“Un cafè non s'arrefuta mai.”
July 17, 2019 3:01 PM   Subscribe

Il grande scrittore siciliano, autore della fortunata serie di romanzi sul commissario di Vigata, è morto oggi a 93 anni. Dai romanzi al teatro fino alle prese di posizione sulla politica, l'Italia piange uno dei suoi più grandi autori contemporanei. Nessun funerale pubblico, ma da giovedì 18 luglio dalle ore 15 chi vorrà potrà dare l'ultimo saluto al cimitero Acattolico a Testaccio a Roma dove sarà sepolto Andrea Camilleri, writer of the wildly popular Inspector Montalbano books, has died at the age of 93.
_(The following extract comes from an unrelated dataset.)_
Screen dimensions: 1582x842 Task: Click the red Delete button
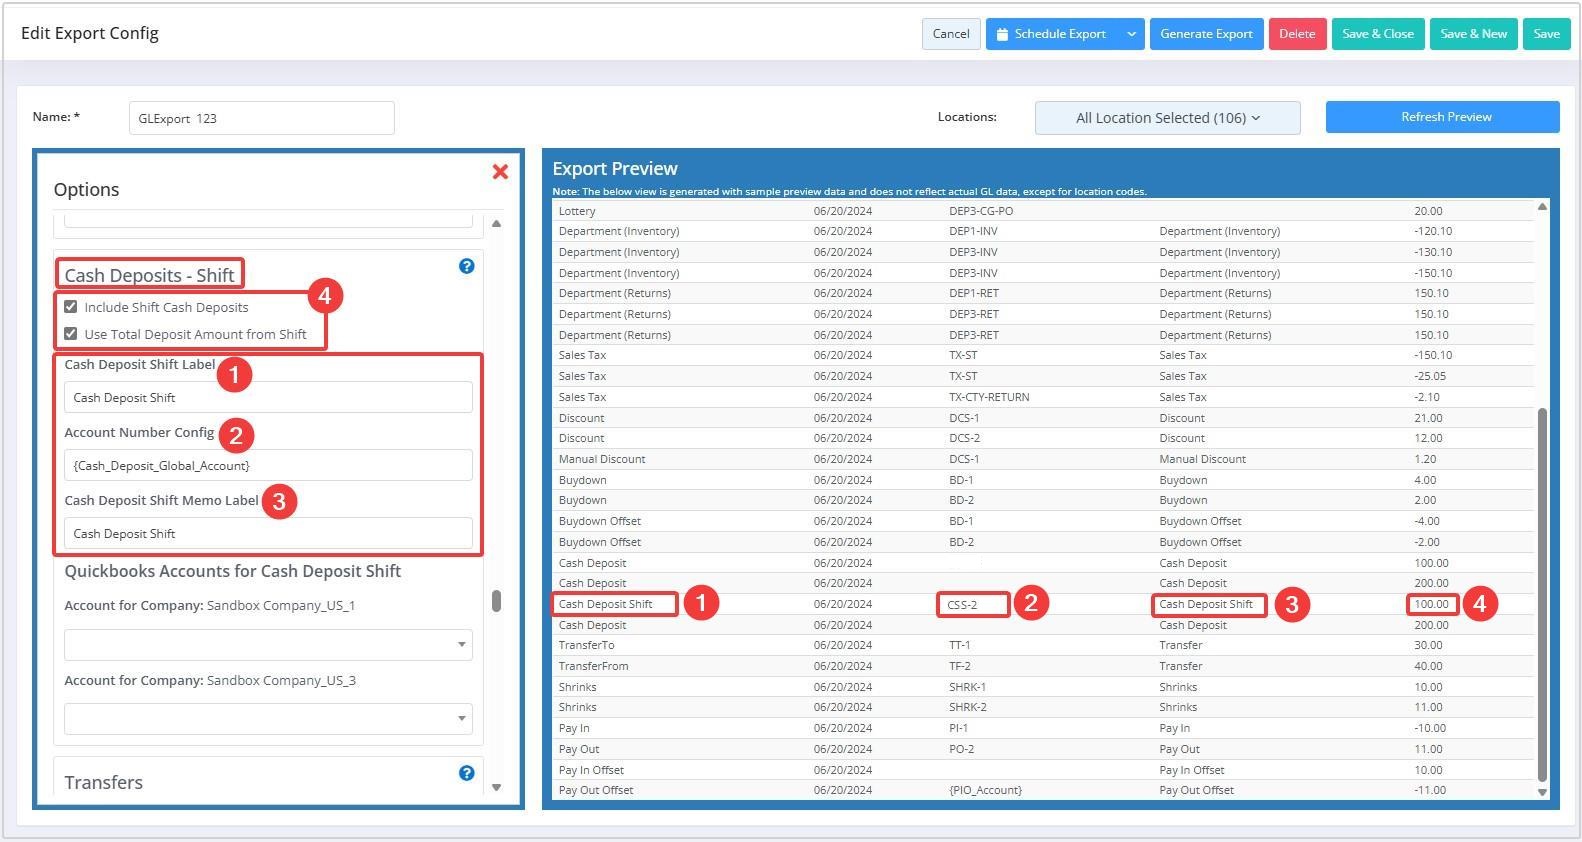1297,34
After retiring from a career as a director and writer for television, 64-year-old Camilleri wrote his first book, The Shape of Water. The books became bestsellers and were made into popular television programs that have been broadcast for the past twenty years. Originally, the books weren't intended to become a series, but after the second one, The Terracotta Dog, became popular with the public and with critics. The English translations, done by Stephen Sartarelli, were just one of the many languages the books were translated into.

The language used by the author encompasses regular Italian, the Sicilian dialect, the casual blending of the two, plus slang, words imported from English. (There is a link on this page to a dissertation discussing the language in the books: "Setting a New Standard: A Sociolinguistic Analysis of the
Regional Italian of Sicily in Andrea Camilleri’s Commissario Montalbano Mystery Series."). His use of language gives the books a particularly lively flavor of the area and makes his characters come to life vibrantly. His writing captured such a sense of place that they have actually created an uptick in tourism for Sicily itself, the "Montalbano Effect." (Some of this probably also had to do with viewers watching the tv shows and seeing how beautiful the area was.)

“To judge from the entrance the dawn was making, it promised to be a very iffy day -- that is, blasts of angry sunlight one minute, fits of freezing rain the next, all of it seasoned with sudden gusts of wind -- one of those days when someone who is sensitive to abrupt shifts in weather and suffers them in his blood and brain is likely to change opinion and direction continuously, like those sheets of tin, cut in the shape of banners and roosters, that spin every which way on rooftops with each new puff of wind. ”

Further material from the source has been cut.